よーだ育休中

ベイブのよーだ育休中のレビュー・感想・評価

ベイブ(1995年製作の映画)
4.0
英の児童文学作品"The Sheep Pig"を映像化。CGやアニマトロニクス等の特殊効果を用いて童話の世界観を見事に表現している。

子豚のBabeは、収穫祭の景品として牧場主・Arthur Hoggett(James Cromwell)に引き取られる。妻のEsme(Magda Szubanski)はハムやソーセージが作れると喜ぶが、ArthurはBabeとの間に不思議な縁を感じていた。

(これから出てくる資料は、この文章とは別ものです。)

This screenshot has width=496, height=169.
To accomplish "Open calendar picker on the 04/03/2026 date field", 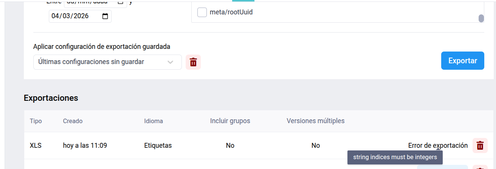I will pyautogui.click(x=105, y=16).
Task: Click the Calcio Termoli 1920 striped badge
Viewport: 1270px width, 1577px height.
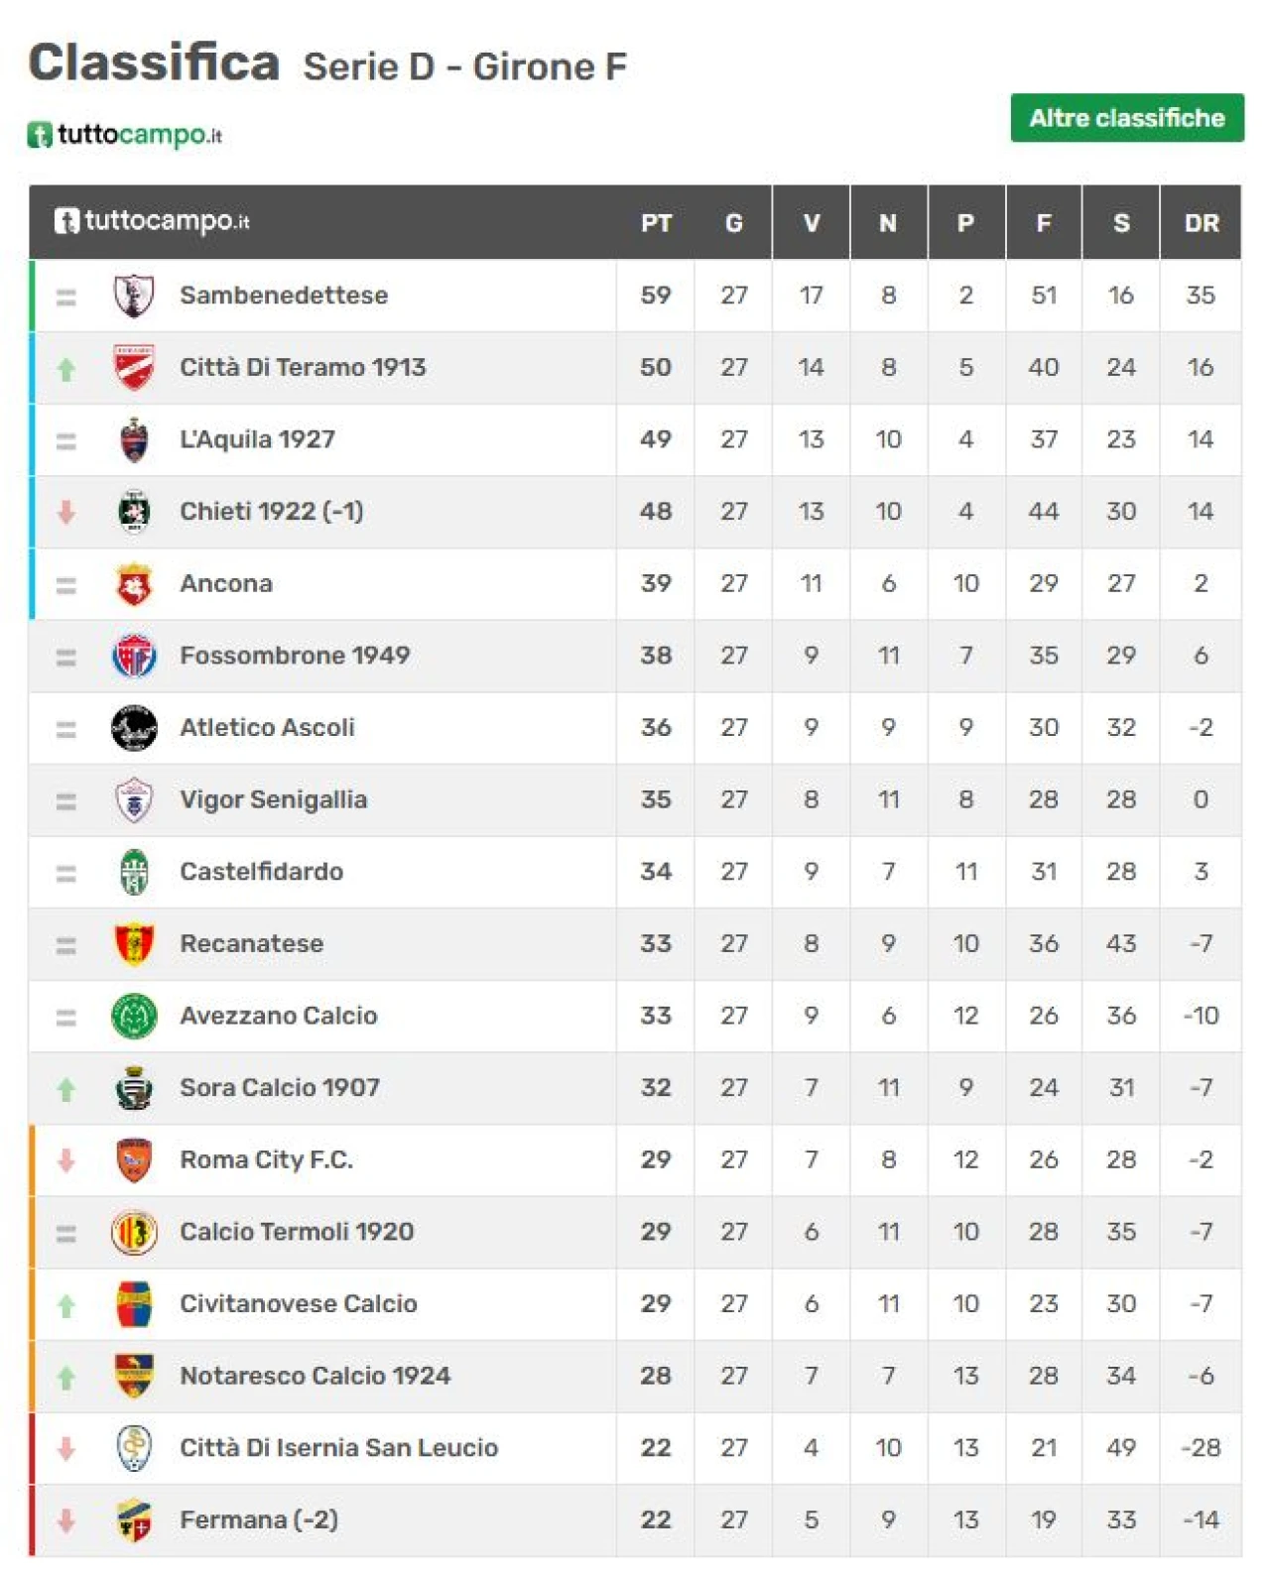Action: pos(134,1233)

無口な農場主の営むホゲット農場の日常がのんびり、ほのぼの、教訓を交えて描かれる。

冒頭の近代的な養豚場。宇宙船のように登場したトラックに乗せられて親豚たちが出荷されていくシーンや、現代的な娘夫婦家族たち(FAXを勧めたりCMで流れている大量生産の玩具がいいと駄々を捏ねる孫など)と対比され、牧歌的な雰囲気が強調されている。


牧場で暮らす動物たちが独自の社会性を持っているのが面白い。"羊と牧羊犬の(お互いに莫迦だと思っている)関係"や"ラッダイトまがいのアヒル"、"生きた豚は家に入れない"などなど。

牧場での日常を描く中で、中心的なストーリーとして牧羊犬のFlyに育てられたBabeが立派な牧羊"豚"になるエピソードが据えられている。心優しく善良なのに型破りな子豚と、巻き込まれながら徐々に影響を受けていく周囲の動物たちが非常に印象的。

"純粋な心は周囲の偏見を変える"
"礼儀正しく頼むこと"


様々な教訓に富む本作であるが、"菜食主義"や"反屠殺"への反響が強かったという。農場主を演じたJames Cromwellは出演を機にヴィーガンになったとか。

勿論そういう感想も有りだとは思う。知能が高く、従順ながらも"食べられたくない"と奔走する子豚やアヒルを観れば可哀想だと感じる。(現にベイブを演じた子豚たちが、最終的には彼らの《役割》を全うしたと知った時、少しやるせない気持ちになった。)

それでも過度に情緒的な受け取り方をするのではなく、毎日食卓に並ぶお皿は当たり前に享受出来るものじゃないんだと。命を頂くこと、生産者や作り手も含めて感謝することを知るべきなんじゃないかなぁ。